Gli ultimi anni della sua vita il cardinale viene colpito da malattie come la trombosi alla gamba sinistra e poi la policitemia. Infine altre complicazioni al cuore. Il 10 febbraio 1960 alle 14,14 muore a Krasic. Due giorni dopo viene sepolto nella cattedrale di Zagabria, per continuare la sua missione.

A Milano il cardinale Montini (futuro Paolo VI), “proponeva Stepinac come maestro dei cristiani autentici.
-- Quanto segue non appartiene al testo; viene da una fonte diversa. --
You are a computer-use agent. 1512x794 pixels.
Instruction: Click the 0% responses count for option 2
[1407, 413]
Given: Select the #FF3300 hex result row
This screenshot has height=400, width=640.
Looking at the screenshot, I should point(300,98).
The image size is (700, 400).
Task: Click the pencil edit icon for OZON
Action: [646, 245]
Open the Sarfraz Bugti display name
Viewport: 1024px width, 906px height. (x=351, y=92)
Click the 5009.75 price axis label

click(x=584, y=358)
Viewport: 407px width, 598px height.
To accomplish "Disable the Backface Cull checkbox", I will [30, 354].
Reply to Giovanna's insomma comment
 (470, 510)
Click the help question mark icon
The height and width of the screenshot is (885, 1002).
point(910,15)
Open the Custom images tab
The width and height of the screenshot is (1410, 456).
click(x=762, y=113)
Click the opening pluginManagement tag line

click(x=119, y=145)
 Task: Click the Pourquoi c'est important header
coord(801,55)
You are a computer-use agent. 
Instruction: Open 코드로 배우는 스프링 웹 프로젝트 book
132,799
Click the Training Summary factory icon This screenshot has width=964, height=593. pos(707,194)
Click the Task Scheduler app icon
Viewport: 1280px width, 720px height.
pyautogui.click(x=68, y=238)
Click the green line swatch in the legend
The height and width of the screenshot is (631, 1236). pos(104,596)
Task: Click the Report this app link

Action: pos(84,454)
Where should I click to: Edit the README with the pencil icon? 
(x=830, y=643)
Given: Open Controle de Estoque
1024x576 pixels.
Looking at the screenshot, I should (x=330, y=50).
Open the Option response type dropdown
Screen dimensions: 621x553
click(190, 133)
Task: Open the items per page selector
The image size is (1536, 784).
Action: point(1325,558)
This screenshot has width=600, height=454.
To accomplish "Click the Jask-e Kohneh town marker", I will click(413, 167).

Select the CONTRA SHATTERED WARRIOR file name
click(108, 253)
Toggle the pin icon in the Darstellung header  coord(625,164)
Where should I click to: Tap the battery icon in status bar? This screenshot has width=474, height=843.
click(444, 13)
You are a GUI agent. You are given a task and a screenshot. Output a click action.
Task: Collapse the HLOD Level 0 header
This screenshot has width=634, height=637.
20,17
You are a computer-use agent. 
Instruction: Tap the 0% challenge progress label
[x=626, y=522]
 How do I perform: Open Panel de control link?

La nostra religione chiede: ‘dei forti, non dei vili; chiede dei testimoni, non dei deboli; chiede seguaci disposti a perdere, non avidi di guadagnare; chiede figli, apostoli di fedeltà e di coerenza, non degli aggregati propagandisti dell’opportunismo e del compromesso…”.

Il 3 ottobre 1998 sua santità Giovanni Paolo II, durante il suo viaggio apostolico in Croazia nella spianata del Santuario di Marija Bistrica ha beatificato il Servo di Dio Alojzije Stepinac.

“Siamo oggi colmi di gioia – ha detto il Papa – nel rendere insieme grazie a Dio per il nuovo frutto di santità che la terra croata offre alla Chiesa nella persona del martire Alojzije Stepinac, Arcivescovo di Zagabria e Cardinale di Santa Romana Chiesa.

Numerosi sono stati, nel corso dei secoli, i martiri sbocciati in queste regioni, cominciando dai tempi dell’Impero romano con figure quali Venanzio, Domnio, Anastasia, Quirino, Eusebio, Pollione, Mauro e tanti altri. Ad essi si affiancano nei secoli successivi Nicola Tavelic e Marco di Krizevci, come pure i molti confessori della fede durante la dominazione ottomana, fino a quelli dell’epoca nostra, tra i quali si staglia la luminosa personalità del Card. Stepinac”.